Sensing the Earth: UKGEOS, statistics and streaming data by Mike Stephenson

A couple of weeks ago, I attended a workshop on streaming data organised by the Turing Gateway to Mathematics, at Cambridge University[1]. The meeting brought together some formidable mathematical brains with the sorts of people that might want to use those brains. People with data.

I was one of those visitors. I gave a talk about the BGS’ new UKGEOS project[2] which aims to collect data from a whole range of new sensors at two sites: in England near Chester, and in Scotland, on the east side of Glasgow. The sites will collect data from boreholes on groundwater, seismic activity, ground motion, and a range of other variables. The sites will be observatories that will match the ambition and science presence of some of our more famous observatories such as Jodrell Bank and the Royal Observatory at Herstmonceux – only the UKGEOS observatories will point down into the ground rather than up into the sky.

UKGEOS - instrumenting the Earth

The reason I wanted to talk at the meeting was that I was sure that the UKGEOS data and the way it will be collected will be of interest to statisticians– mainly because it represents a new realm for data.
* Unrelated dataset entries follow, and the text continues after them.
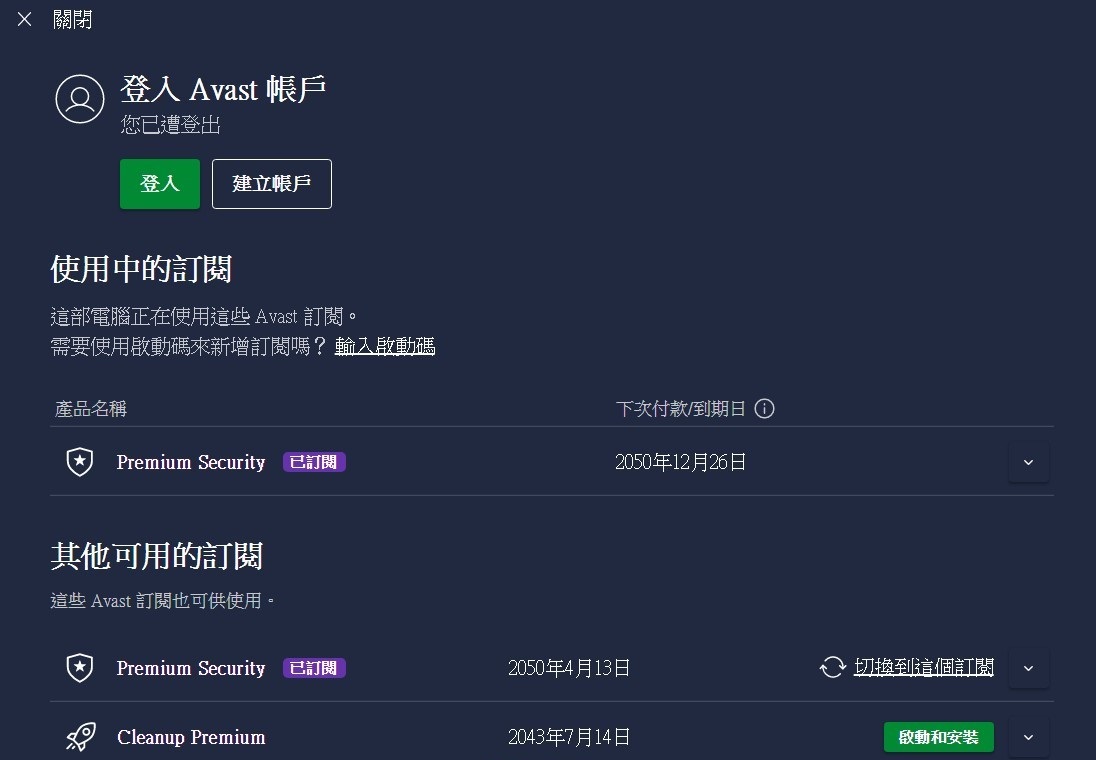Click shield icon in 其他可用的訂閱 section
This screenshot has height=760, width=1096.
tap(79, 668)
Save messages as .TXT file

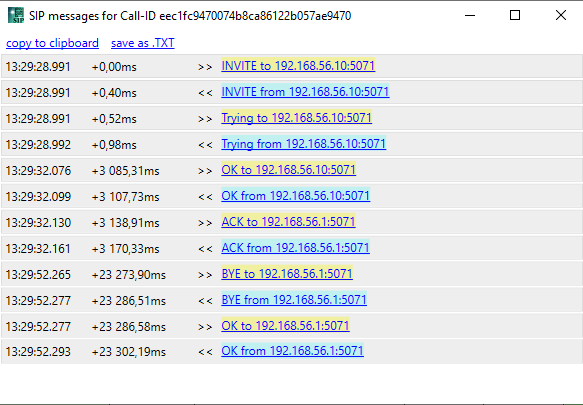coord(143,43)
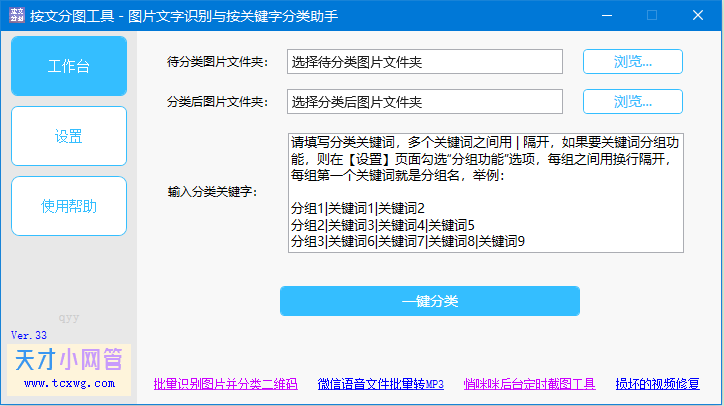Minimize the 按文分图工具 window

pos(606,15)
Oil companies collect data on subsurface reservoirs, and volcanologists and seismologists collect data to assess hazards, but comprehensive data on the subsurface isn’t collected. It’s the last great frontier – we have ‘macroscopes’ for the atmosphere and oceans, but so far nothing for the subsurface.

Two trends have prompted this. One is the need to understand the subsurface better – because we build on the ground and tunnel through it, and because we extract things from the ground and store things in the ground. It’s clear that to do this sustainably we need to understand the subsurface better.

The other trend has been in technology. A ‘geological macroscope’[3] is now within our grasp because of the technology that’s available – more sensors that are capable of withstanding the challenging conditions in the deep underground, better visualisation technology – and most importantly - bigger computing capability.

In the end we’ll want to use the UKGEOS sites to understand the subsurface – the fluids that flow through it, and the way that it changes day to day and hour to hour. Of course like meteorologists, we geologists would also like to be able to predict what’s going to happen – not in the atmosphere but in the underground. How does groundwater quality change from day to day? How do the shallow geothermal resources change with the seasons? How sustainable is shallow geothermal for the UK? How do we know when sinkholes or landslides are going to happen?

So a big draw of collecting all this subsurface data is the ability for geologists to forecast change. And this was the main reason why I attended the Cambridge meeting. To meet lots of clever people who are used to looking at data and who are interested in looking for trends that presage change.

At the beginning of the event, the audience was treated to an anecdotal story and cautionary tale exactly on those lines – the perils of prediction. The story detailed a bank that almost went out of business because of the inability of its computer systems to tell between anomalies and so called ‘change points’. The latter are more structural changes, while the former are essentially ‘blips’. Statistical algorithms that controlled an automatic buying and selling strategy at the bank, misidentified a change point as an anomaly and continued trading at highly unfavourable terms. So the bank took a big hit.

Discussions at the event also considered the ways that personal medicine – streamed data on personal health - could be used to discern dangerous trends and predict catastrophic health failures in individuals.

The implications for subsurface data are obvious. Complex statistics are used in earthquake seismology aiming for the holy grail of earthquake prediction or at the less difficult game of predicting aftershocks – but how could some of the techniques being discussed be used for more low key subsurface natural processes like subsidence or groundwater drought prediction? Clearly better process understanding is needed – but perhaps some of the statistics that aim to distinguish change points and anomalies could be useful too for forecasting, but also perhaps more mundanely to just spot imminent sensor failure.

The Cambridge event ended with a talk from Jeremy Bradley of the Royal Mail Data Science Group – which took a different tack. It seems that some of our long standing institutions are beginning to realise the value of their infrastructure in the new world of environmental sensors. The physical infrastructure that the Royal Mail controls in order to deliver its parcels and letters is huge. The service delivers 50000 letters per day to 24 million addresses. It has 115000 postboxes visited regularly - and 40000 post vans – as well as 20000 hand trolleys. Most of these follow the same route every day. The Royal Mail Data Science Group wonders if sensors could be mounted on this physical infrastructure – for air quality monitoring for example – or traffic. The Royal Mail’s infrastructure can’t offer a clear geological angle, but there is a lot of other subsurface infrastructure.  I wonder what geological use sensors in our subsurface water pipeline network might be put to? What other subsurface physical infrastructure could be used for gathering underground data? Time will tell!